それより、天羽もそうだが……葉山も葉月も俺に向かって馬鹿馬鹿言いまくってくるんだよな。 その所為で、最近だと本当に俺は馬鹿になった気分になってるんだよ。 多分違うと思うけど。


「おっしゃ! 捕まえた!!」


その声がすぐ後ろで聞こえ、俺の肩が掴まれる。


ああ、くそ。 駄目だったか。


次の瞬間には多分、俺は倒されて天羽がかぶっている王冠は奪われてしまうのだろう。 結局、疲れ損で天羽に関しては膝の擦りむき損か。 やっぱり、最近どうにもツイてない。


そうやって諦めようとして、目を閉じる。


『おい八乙女裕哉ッ!! 走れボケぇえええええええ!!!!!』


「……え?」


『何勝手に諦めてんのよ!! 私がどれだけ手伝ったと思ってんの!? 舐めんなッッ!!!!』


その声は、葉山。


クラスでダントツの人気があり、周りから頼られていて、教師達からも信頼されていて、誰にでも優しく、誰からも優しくされている、葉山。


だけどそれは建前で、俺が知っている葉山は違って。 あいつはずっと、それを隠していて。


そんなあいつが、まるでそんなのを気にしていないように叫んでいた。 なりふり構わず、俺に向けて。


……あいつ、馬鹿かよ。 そんなマイクを使っていつも通りにやってしまったら、お前の性格だってバレてしまうんじゃないのか。 それは嫌なんじゃなかったのか。


音量だって、屋上まで聞こえる程になっているんだからさ。 そんなことをしたら、お前は。

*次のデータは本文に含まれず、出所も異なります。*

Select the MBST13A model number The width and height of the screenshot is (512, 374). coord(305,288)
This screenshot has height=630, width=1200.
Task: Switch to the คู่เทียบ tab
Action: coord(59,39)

『今肩掴んでる奴はとっとと手放せ!! あんた空気読めないわけ!? ぶっ飛ばすわよ!!』


ぶっ飛ばすだなんて、男の俺でもそうそう使わない言葉だぞ。 馬鹿が。


「あはは……歌音ちゃんぶっ飛んでるね、やっぱ」


『ていうか全員止まれッ!! 動いたやつは全員私の敵だ!!』


「おい、あれって葉山だよな?」「嘘だろ、なんかのパフォーマンスじゃねえの?」「いや、でもあれがそれに見える?」


やはり、この場には一年生も居たらしく、同学年の間では有名人である葉山の事は殆どが知っている。 そして、場はその話題でざわついていた。


「……あいつが一番馬鹿だな、天羽」


「全くね。 でもほら、折角助けてくれたんだから、それにはちゃんと答えないと」


そうだな。 それが葉山の気持ちなら、それに答えるのが筋だろう。


「あの馬鹿がッ!!」


そして、葉山の体を張った協力のおかげもあり、俺と天羽は無事にゴール出来たのだった。




「ったく……最悪。 ほんっと、最悪」


先程から、葉山はずっとこの調子。 俺と天羽がいくら言っても、さっきのあれを後悔しているんだろう。


「悪かったって……」


「それもそう。 だけど、八乙女君がほんっとムカつく!」


まぁそれも仕方無いけど……そこまで怒らなくても。


「あっはっは! 終わった事だし仕方無いって! いやぁ、でもお姫様抱っこって初めてだったなぁ」


「おい天羽、それは忘れろ。 思い出したくない」


殆ど勢いでやった所為で、周りから見てどう見えるかなんて一切考えていなかった。 んで、今は激しく後悔しているんだ。 葉山同様に。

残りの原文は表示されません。